A series of highly ordered hexagonal mesoporous alumina and zinc-modified mesoporous alumina samples are synthesized via a sol–gel method through an evaporation-induced self-assembly process using Pluronic F127 as nonionic templating agent and several aluminum precursors. The process was mediated using several carboxylic acids along with hydrochloric acid in ethanol. Successful impregnation of ZnCl₂ was achieved while maintaining the ordered structure. The surface and textural properties of the materials were investigated. N₂-physisorption analysis revealed a BET surface area of 394 m² g⁻¹ and a pore volume around 0.55 cm³ g⁻¹. Moreover, small-angle XRD diffraction patterns highlighted the well-organized hexagonal structure even upon the incorporation of zinc chloride. The organized-structure arrangement was further confirmed by transmission electron microscopy (TEM) analysis. The Zn/Al composition of the final materials was confirmed by EDX and XPS analysis, and the zinc amount incorporated was analyzed by ICP. Furthermore, the surface modification with zinc chloride impregnation was analyzed by XPS, ¹H and ²⁷Al MAS-NMR and FTIR spectroscopic techniques.
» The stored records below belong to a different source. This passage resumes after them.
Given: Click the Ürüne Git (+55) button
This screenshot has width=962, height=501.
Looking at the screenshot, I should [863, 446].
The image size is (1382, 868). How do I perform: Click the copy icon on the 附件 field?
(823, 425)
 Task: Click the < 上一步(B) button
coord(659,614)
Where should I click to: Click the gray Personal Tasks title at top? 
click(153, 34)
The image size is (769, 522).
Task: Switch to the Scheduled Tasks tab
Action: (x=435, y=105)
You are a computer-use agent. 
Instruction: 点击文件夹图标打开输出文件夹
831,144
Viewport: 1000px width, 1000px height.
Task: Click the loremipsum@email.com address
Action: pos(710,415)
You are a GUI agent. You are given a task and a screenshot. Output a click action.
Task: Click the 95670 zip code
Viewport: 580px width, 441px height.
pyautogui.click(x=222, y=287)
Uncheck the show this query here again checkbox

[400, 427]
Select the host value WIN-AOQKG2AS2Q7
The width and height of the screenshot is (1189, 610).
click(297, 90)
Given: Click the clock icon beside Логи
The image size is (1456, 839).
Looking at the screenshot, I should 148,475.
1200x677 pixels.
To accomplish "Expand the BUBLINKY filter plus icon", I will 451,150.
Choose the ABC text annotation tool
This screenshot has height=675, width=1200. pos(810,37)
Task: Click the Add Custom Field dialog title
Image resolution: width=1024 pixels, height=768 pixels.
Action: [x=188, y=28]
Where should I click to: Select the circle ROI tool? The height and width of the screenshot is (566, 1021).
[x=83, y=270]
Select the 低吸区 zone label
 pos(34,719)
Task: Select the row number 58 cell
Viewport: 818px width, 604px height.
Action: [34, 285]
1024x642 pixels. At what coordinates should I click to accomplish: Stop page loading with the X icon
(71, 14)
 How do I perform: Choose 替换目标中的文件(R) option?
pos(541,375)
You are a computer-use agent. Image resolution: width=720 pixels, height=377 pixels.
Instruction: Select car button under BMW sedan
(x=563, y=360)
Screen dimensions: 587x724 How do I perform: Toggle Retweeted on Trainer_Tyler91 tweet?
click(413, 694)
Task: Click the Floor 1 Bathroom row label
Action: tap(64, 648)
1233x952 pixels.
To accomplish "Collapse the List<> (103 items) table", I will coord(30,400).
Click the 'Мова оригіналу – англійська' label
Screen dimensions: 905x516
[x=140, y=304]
In addition, the effects of synthesis conditions and the mechanism of the mesostructure formation were explored. The catalytic activity of several methyltrioxorhenium (MTO)-based catalysts supported on these hexagonal mesoporous alumina materials was tested for methyl oleate self-metathesis. The results showed improved kinetics using hexagonal alumina in comparison to those using wormhole-like alumina counterparts. This behavior could be attributed to better mass transfer features of hexagonal mesoporous alumina. The prepared materials with desirable pore size and structure are suitable candidates as catalyst supports for metathesis of bulky functionalized olefins and other catalytic transformations due to their enhanced Lewis acidity and more uniform pore networks favoring enhanced and selective mass transfer phenomena.